Assigned task
When you reach the line that contains "You are a GUI", set down that line and every one after it through the end of the records, exactly as written and with no pictures.

Entries supplied
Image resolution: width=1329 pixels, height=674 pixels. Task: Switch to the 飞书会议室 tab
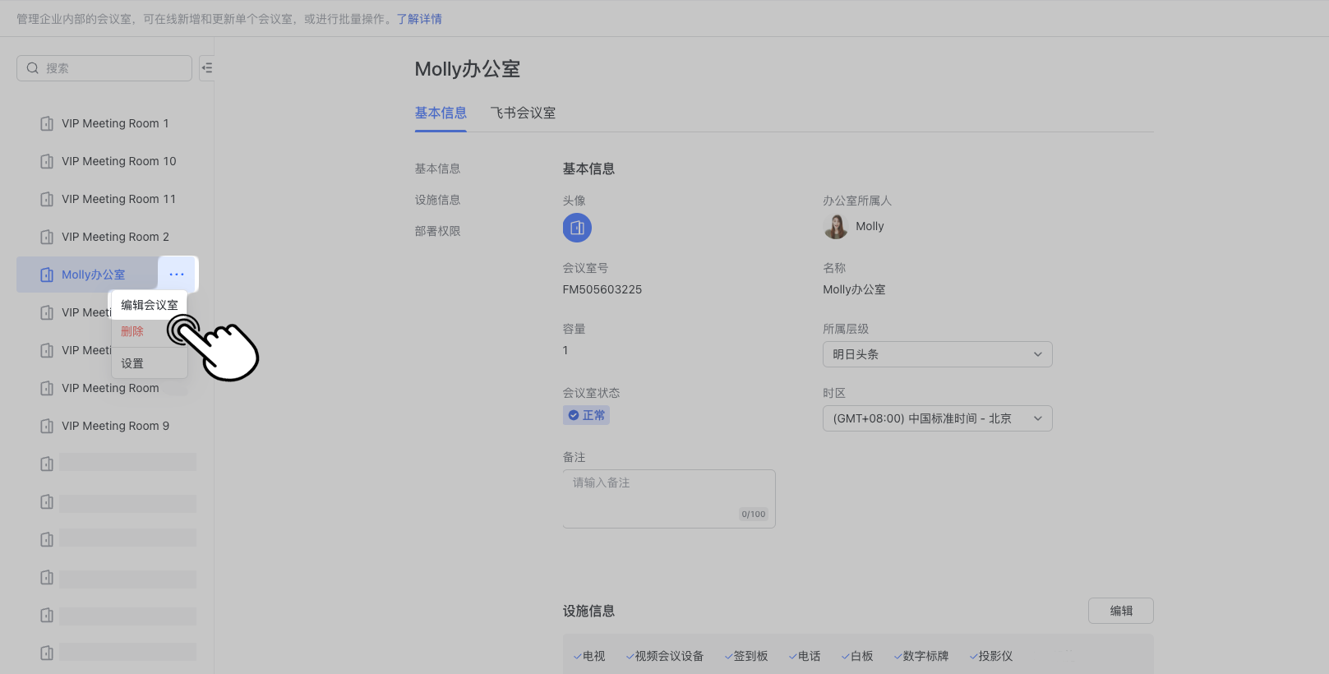[523, 113]
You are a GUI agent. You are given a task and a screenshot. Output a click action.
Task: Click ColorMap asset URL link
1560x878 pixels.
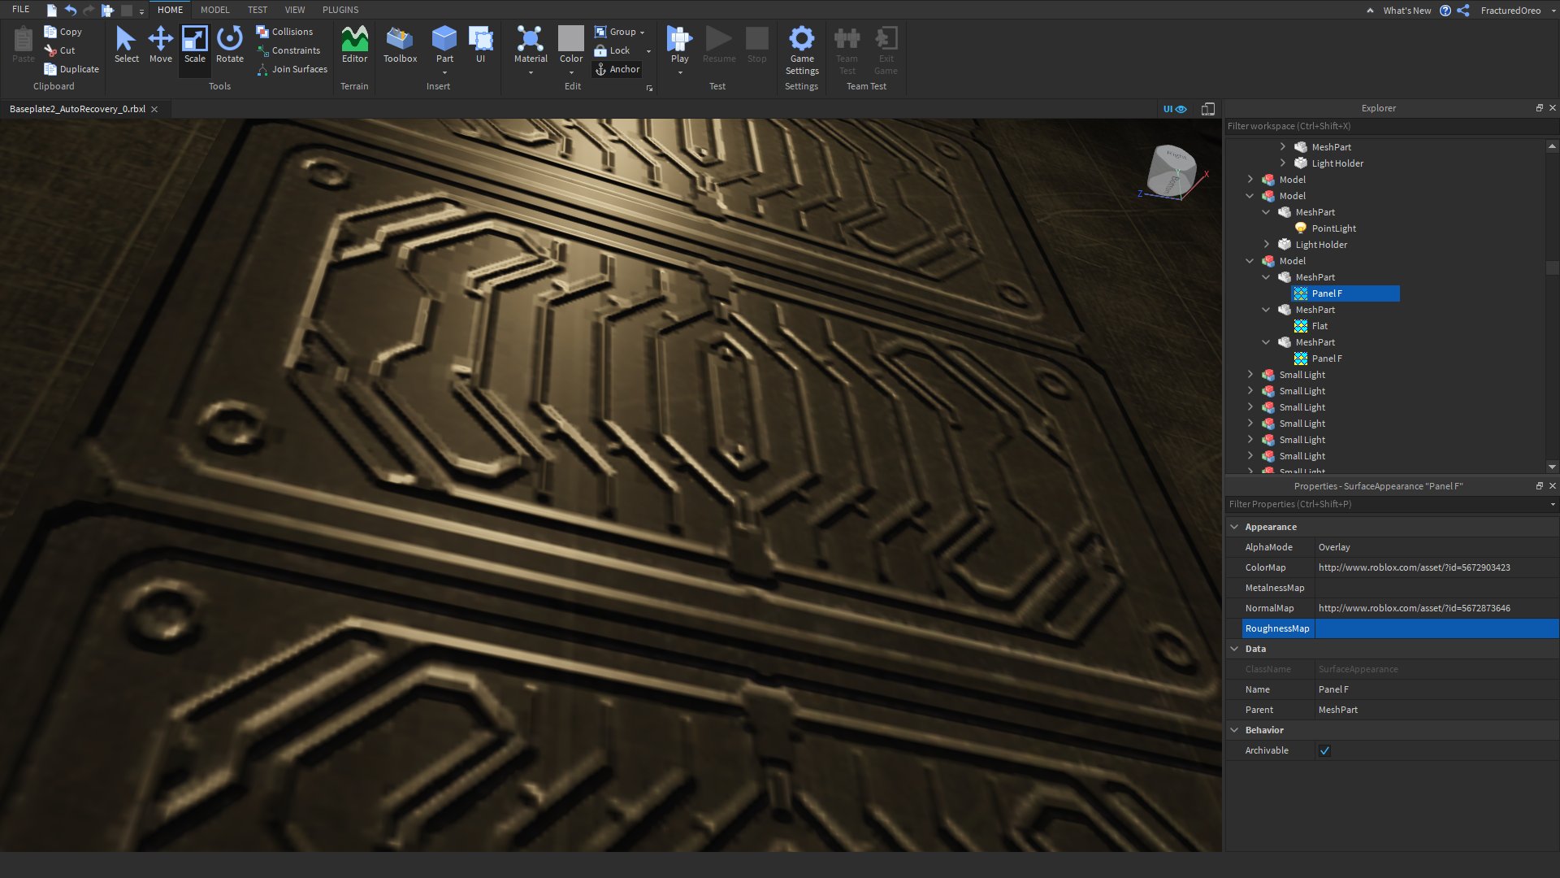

Result for this exercise
You are a GUI agent. You are given a task and a screenshot. Output a click action.
Task: Click ColorMap asset URL link
1560x878 pixels.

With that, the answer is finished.